Mas esta crise ca­pi­ta­lista que agora co­meça tem três in­gre­di­entes po­ten­ci­al­mente ex­plo­sivos: Trump na pre­si­dência de uma so­ci­e­dade pro­fun­da­mente frac­tu­rada so­cial e po­li­ti­ca­mente; elei­ções ao virar do ca­len­dário e a cres­cente in­ca­pa­ci­dade dos EUA im­porem a sua he­ge­monia in­ter­na­ci­onal pela via eco­nó­mica. Se­gundo o Po­li­tico, o pre­si­dente pre­para-se para propor ao Con­gresso a sus­pensão de um con­junto de di­reitos e ga­ran­tias cons­ti­tu­ci­o­nais, como Ha­beas Corpus. Se­gundo a Newsweek, existe já um plano pronto para uma in­ter­venção dos mi­li­tares em zonas afec­tadas pelo co­ro­na­vírus que in­cluirá «buscas do­mi­ci­liá­rias, de­ten­ções e ad­mi­nis­tração mi­litar de grandes ci­dades». Outro plano fil­trado pela mesma pu­bli­cação, que res­ponde pelo có­digo de CON­PLAN 3502, prevê o re­curso do exér­cito a «mo­tins, actos de vi­o­lência, in­sur­rei­ções, ma­ni­fes­ta­ções ile­gais” sur­gidos no con­texto da ac­tual pan­demia. Se­gundo a Newsweek “os au­tores do plano de­sejam uma res­posta mi­litar rá­pida para quando as pes­soas pro­cu­rarem pro­tecção numa si­tu­ação de luta por co­mida e prevê a eva­cu­ação de Washington».

A his­tória do Lago dos Cisnes, de Tchay­kovsky, é outra me­tá­fora pro­funda e ines­pe­ra­da­mente per­tur­bada por um cisne negro: o prín­cipe Sig­fredo pre­para-se para de­clarar amor eterno à prin­cesa Odette, que­brando assim a mal­dição que a trans­formou num cisne branco. Im­pre­vi­si­vel­mente, um cisne negro entra em cena e, en­ga­nado, Sig­fredo acaba por ofe­recer-lhe o seu amor.
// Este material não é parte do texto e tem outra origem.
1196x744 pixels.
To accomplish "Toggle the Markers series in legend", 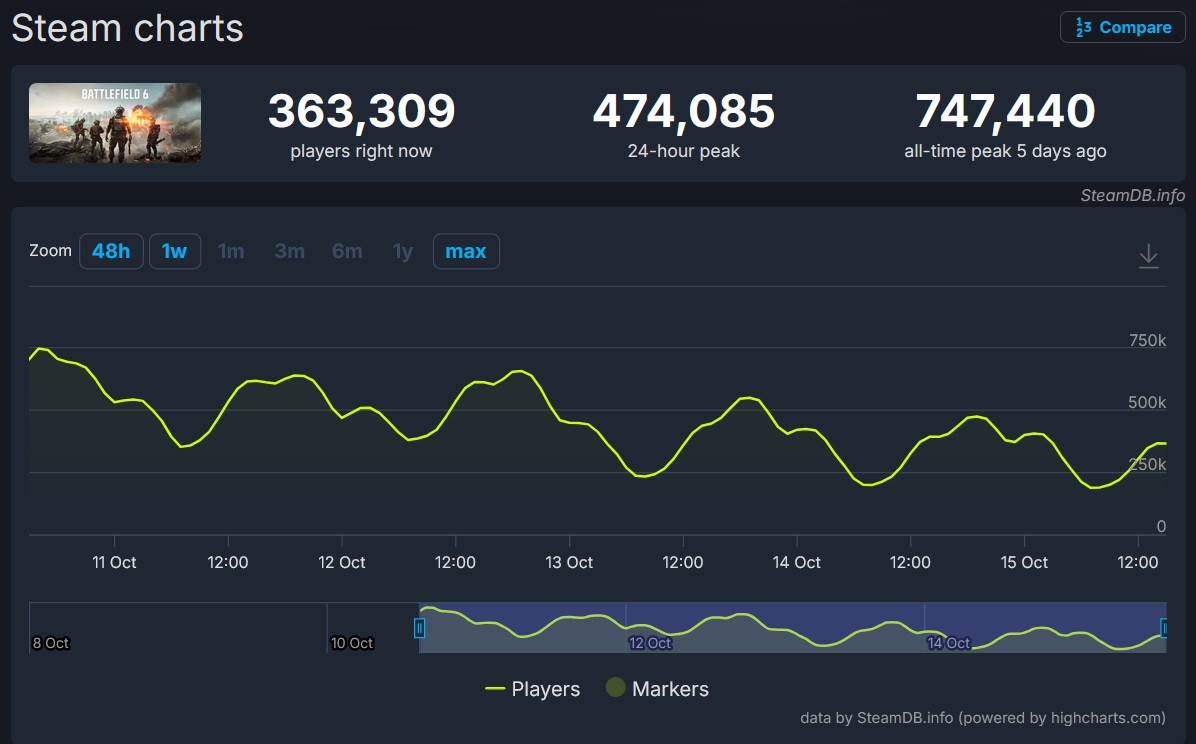I will [x=670, y=689].
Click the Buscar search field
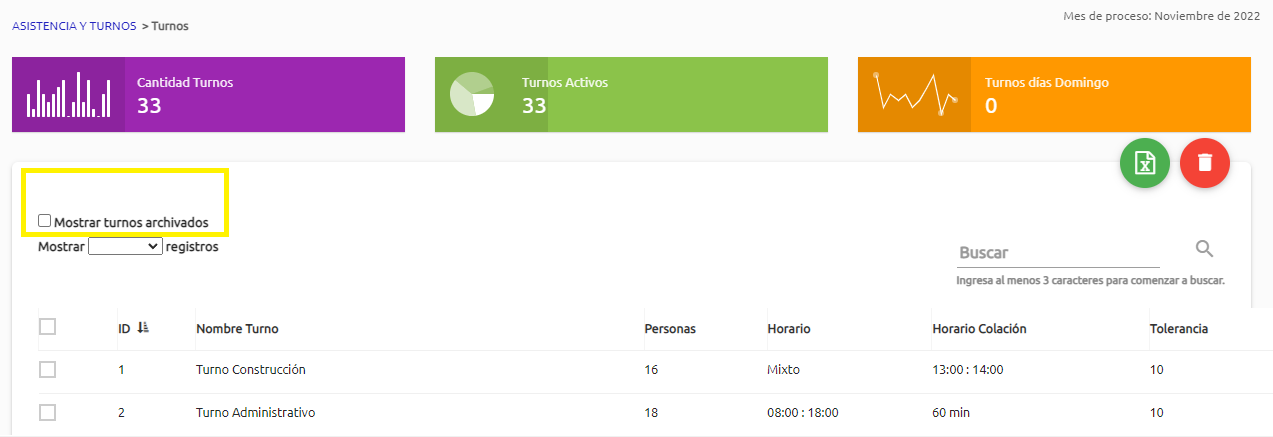The image size is (1273, 437). (x=1057, y=253)
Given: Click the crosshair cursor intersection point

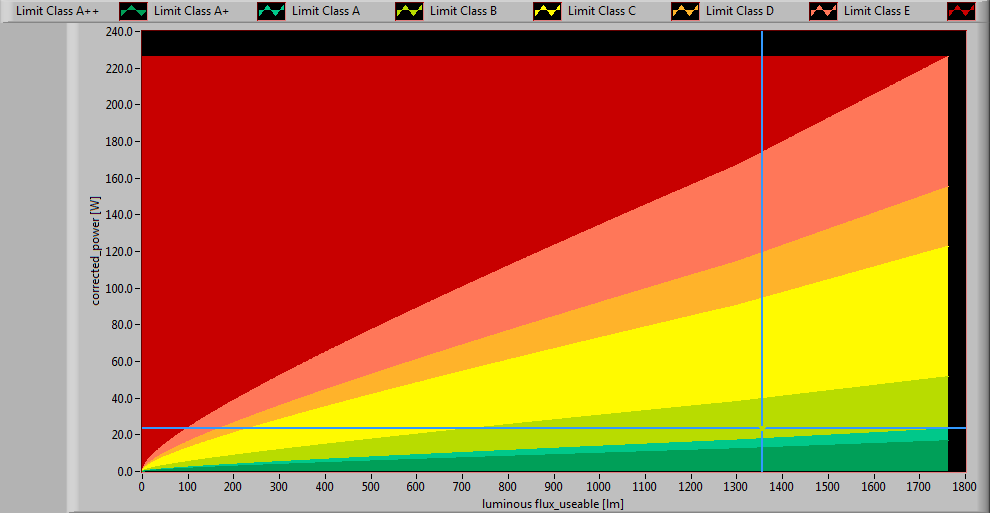Looking at the screenshot, I should tap(762, 428).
Não está em causa que o sur­gi­mento do cisne negro fosse uma sur­presa para o prín­cipe, mas porque será que Sig­fredo não dis­tin­guiu o cisne branco, a sua amada Odette, de um cisne negro, a mal­vada Odília? É di­fícil acre­ditar que Sig­fredo não sou­besse o que es­tava a fazer quando o ines­pe­rado e a ex­cepção lhe sur­giram. Todos os grandes es­tados de ex­cepção, mesmo os mais ines­pe­rados cisnes ne­gros, re­pre­sentam opor­tu­ni­dades para con­cre­tizar an­seios an­tigos, para ex­pe­ri­mentar o que nunca tinha sido ex­pe­ri­men­tado, para trans­formar o tem­po­rário em per­ma­nente e para tornar o im­pen­sável acei­tável.